- **ASSIGNMENT**
Pictures left aside, return the lines below exactly, from the one with "Given: Click the" to the end, including both ends.
[[ DATA FOR THE TASK, beginning ]]
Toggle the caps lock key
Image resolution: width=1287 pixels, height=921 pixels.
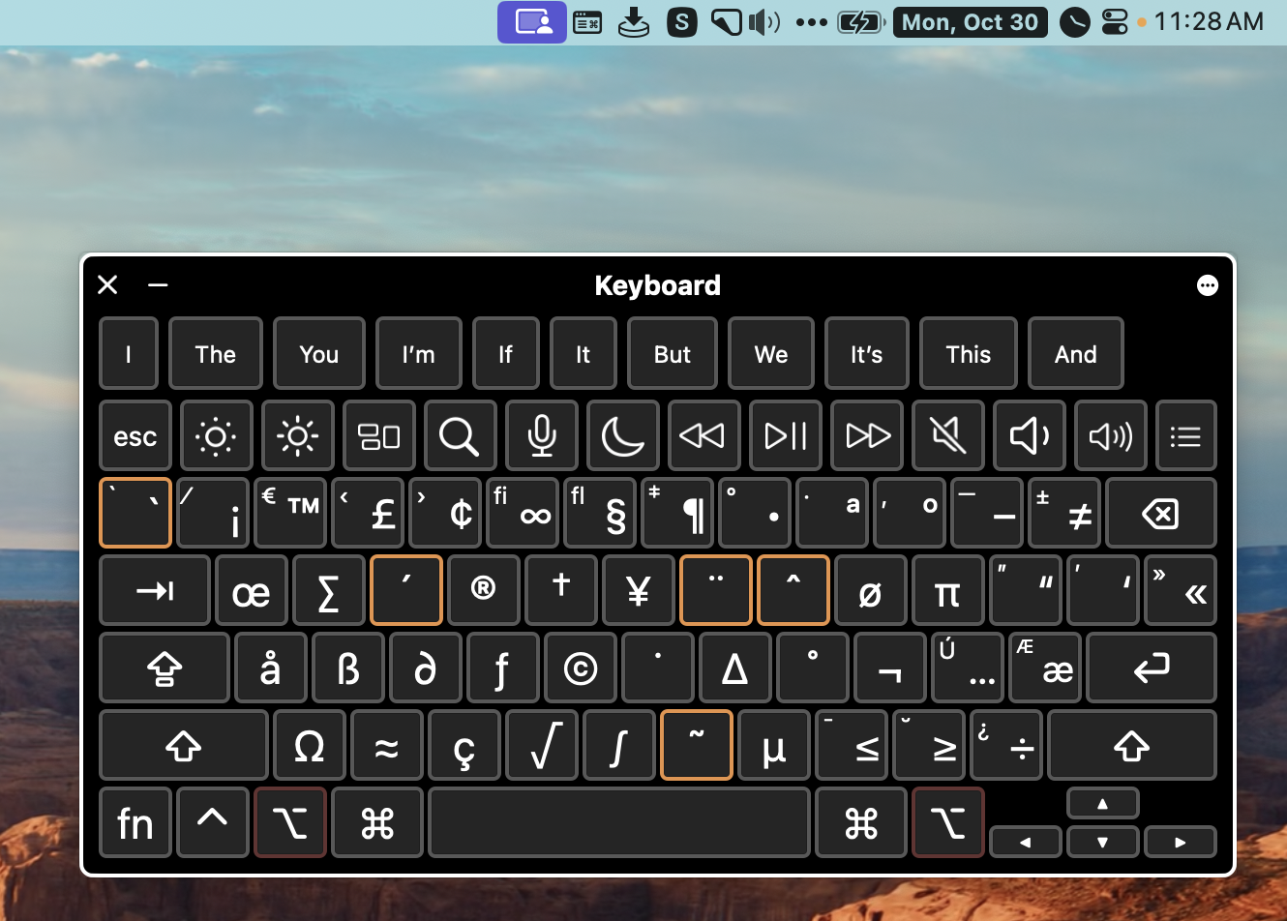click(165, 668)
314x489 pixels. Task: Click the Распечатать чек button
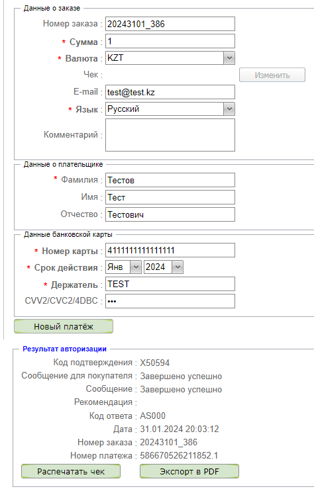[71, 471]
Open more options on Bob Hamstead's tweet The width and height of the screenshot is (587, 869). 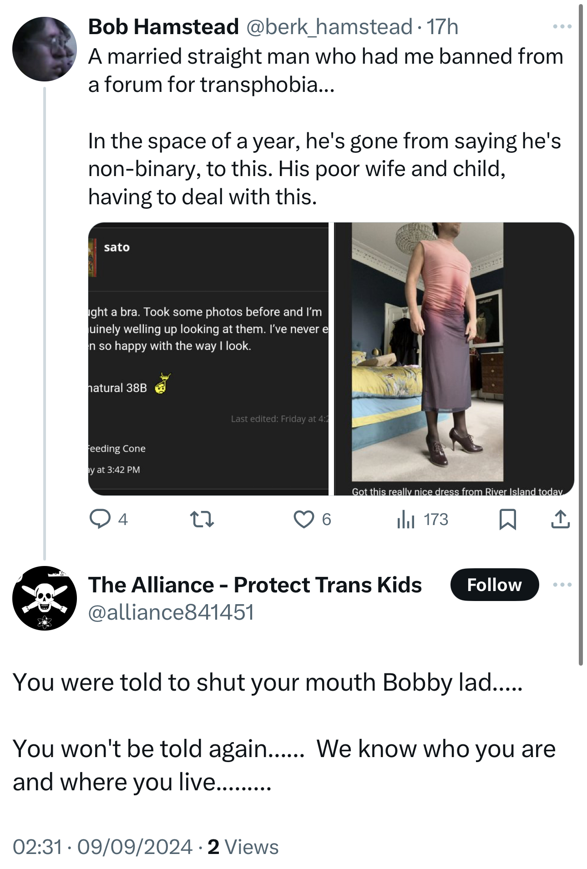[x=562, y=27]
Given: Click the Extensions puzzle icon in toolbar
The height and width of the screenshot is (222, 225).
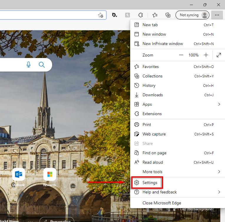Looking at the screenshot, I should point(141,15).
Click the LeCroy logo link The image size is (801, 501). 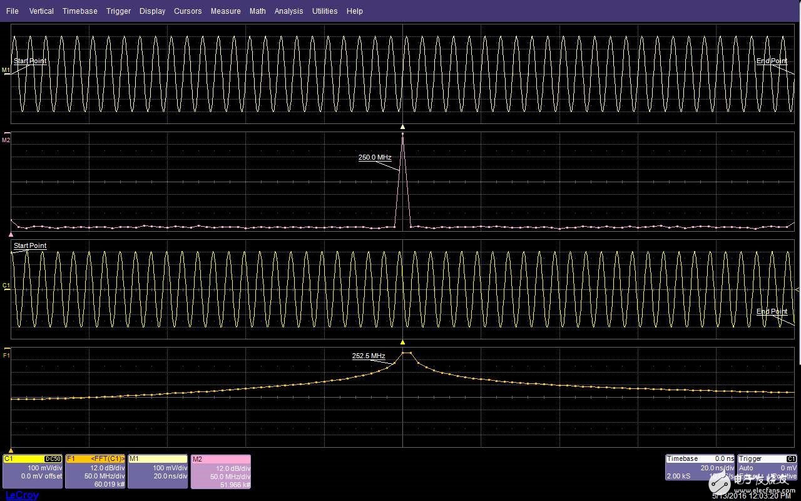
[[ DATA FOR THE TASK, end ]]
- **RESULT**
Given: Click the Extensions puzzle icon in toolbar
The height and width of the screenshot is (222, 225).
Looking at the screenshot, I should point(141,15).
Click the LeCroy logo link The image size is (801, 501). 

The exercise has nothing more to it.